▶ _Excerpted passage_
"""

- Directed by: Glenn Tryon
- Written by: Earle Snell (original screenplay) & Clarence Marks (original screenplay)
- Produced by: Glenn Tryon
- Starring: See below
- Cinematography: Robert Pittack
- Edited by: Bert Jordan
- Music by: Edward Ward
- Release date: May 28, 1943;
- Running time: 43 minutes
- Country: United States
- Language: English

= That Nazty Nuisance =

1943 film by Glenn Tryon

That Nazty Nuisance is a 1943 American featurette that was one of Hal Roach's Streamliners and directed by Glenn Tryon. The film is also known as Double Crossed Fool (international TV title) and The Last Three. It is a sequel to The Devil with Hitler.

== Plot ==
Germany's Führer Adolf Hitler embarks on a secret journey to the oriental country of Norom to negotiate a treaty with the blood-thirsty High Chief Paj Mub, mostly because Paj Mub insists on meeting Hitler personally instead of making relations through Hitler's emissary, Kapitän von Popoff. However, despite Hitler's insistence that they shouldn't be told and Goebbels' efforts to mislead them, his Axis partners Benito Mussolini of Italy and General Suki Yaki of Japan unsolicitedly appear at the submarine dock and invite themselves to the trip.

At the same time an American supply ship has just been sunk by a German U-boat, although the crew under their skipper, Captain Spense, escape in a lifeboat. They incidentally land on Norom, where they discover the High Chief's camp, and as Seaman Benson does some reconnaissance, he meets Kela, the young female assistant to an alcoholic magician, who tells him that her master was hired by Paj Mub for an exclusive performance in honor of Hitler's upcoming reception. Benson spontaneously hits upon the plan to impersonate the magician and sneaks into the camp, where Kela instructs him in the use of the magician's props. At the same time, Spense and the rest of his men witness Hitler arriving and disembarking at the island (although they do not recognize him from the distance), and decide to investigate.

"""

▶ _Extracted entries_
"""

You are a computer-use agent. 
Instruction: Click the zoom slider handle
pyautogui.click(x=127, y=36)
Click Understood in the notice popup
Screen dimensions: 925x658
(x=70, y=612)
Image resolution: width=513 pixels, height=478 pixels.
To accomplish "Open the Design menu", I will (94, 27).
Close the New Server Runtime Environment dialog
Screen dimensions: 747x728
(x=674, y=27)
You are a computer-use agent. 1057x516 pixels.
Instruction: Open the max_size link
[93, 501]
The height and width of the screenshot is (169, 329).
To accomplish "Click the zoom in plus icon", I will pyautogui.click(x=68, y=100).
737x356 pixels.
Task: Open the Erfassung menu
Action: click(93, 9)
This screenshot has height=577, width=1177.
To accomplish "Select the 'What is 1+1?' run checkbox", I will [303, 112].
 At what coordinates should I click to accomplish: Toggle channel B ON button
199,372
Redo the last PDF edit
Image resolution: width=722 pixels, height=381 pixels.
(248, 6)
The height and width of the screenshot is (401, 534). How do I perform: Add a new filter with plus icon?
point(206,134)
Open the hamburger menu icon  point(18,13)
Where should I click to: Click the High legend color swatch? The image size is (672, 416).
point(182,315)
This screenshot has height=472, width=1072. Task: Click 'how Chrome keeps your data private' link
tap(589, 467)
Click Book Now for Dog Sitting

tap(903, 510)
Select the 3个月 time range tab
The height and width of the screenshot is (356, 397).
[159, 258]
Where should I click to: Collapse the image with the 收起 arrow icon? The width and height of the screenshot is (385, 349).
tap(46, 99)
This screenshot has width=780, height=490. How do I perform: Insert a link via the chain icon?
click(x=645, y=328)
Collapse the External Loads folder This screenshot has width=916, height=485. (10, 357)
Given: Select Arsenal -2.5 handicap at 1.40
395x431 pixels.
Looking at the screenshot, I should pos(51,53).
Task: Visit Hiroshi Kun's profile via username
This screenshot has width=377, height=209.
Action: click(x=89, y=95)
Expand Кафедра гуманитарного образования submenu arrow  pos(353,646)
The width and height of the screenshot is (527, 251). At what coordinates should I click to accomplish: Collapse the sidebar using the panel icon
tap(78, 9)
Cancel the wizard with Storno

"""

▶ _Task instructions_
1. In the That Nazty Nuisance article, rewrite the stretch from "1943 film by" through "Devil with Hitler.", putting "short film" in place of "featurette".
2. In the That Nazty Nuisance article, who wrote the music for the film?
3. Extend the plot summary of the That Nazty Nuisance article, picking up after its last sentence.

▶ _Written responses_
1.
1943 film by Glenn Tryon

That Nazty Nuisance is a 1943 American short film that was one of Hal Roach's Streamliners and directed by Glenn Tryon. The film is also known as Double Crossed Fool (international TV title) and The Last Three. It is a sequel to The Devil with Hitler.

2. Edward Ward

3.
Forewarned by Popoff not to displease the High Chief (lest they lose not only the treaty opportunity, but perhaps also their heads), Hitler and his partners meet Paj Mub, who invites them to dinner before he will sign the treaty. However, Benson does his best to ruin the meeting: first, by spiking the served soup with pepper (this results in Hitler and Suki Yaki finding it unpalatable, while Mussolini thinks it bland), then switching the guests' wine with kerosene. Benson as the magician is then brought in and demonstrates the magic trunk illusion, switching Kela for himself. The Paj Mub likes it and insists that one of the three Axis partners go into the box next. Hitler refuses on the grounds that he likes his appearance, and Mussolini begs off due to his girth, so Suki Yaki goes into the trunk. There, he accidentally gets knocked unconscious by Kela, who is trying to fend off an orang-utan who discovered the tunnel under the trunk. Because of this, the ape takes Kela's intended place in the trick, greatly amusing the Paj Mub. He agrees to sign the contract, but as "Suki Yaki" is supposed to sign before the High Chief, the ape squirts Hitler and Mussolini with ink, prompting Paj Mub to consider signing the treaty the next morning and sticking the ape in the same tent as his foreign guests for the night.

As the festivities take place, Spense and his men capture the submarine which brought the Axis leaders to Norom. While investigating the High Chief's camp soon afterwards, Spense runs into Benson, who reveals to him the presence of the three most important Axis leaders on this island. Carrying on his plan, Benson wakes Suki Yaki from his unconsciousness and, with the general's help, manages to convince Hitler and Mussolini that Paj Mub intends to betray them. After making it back to the submarine, Hitler demonstrates his gratitude to Benson by punching him off the vessel, but he is surreptitiously pulled out of the water by his crewmates, who keep themselves hidden from the Axis leaders as they enter the boat for the return journey.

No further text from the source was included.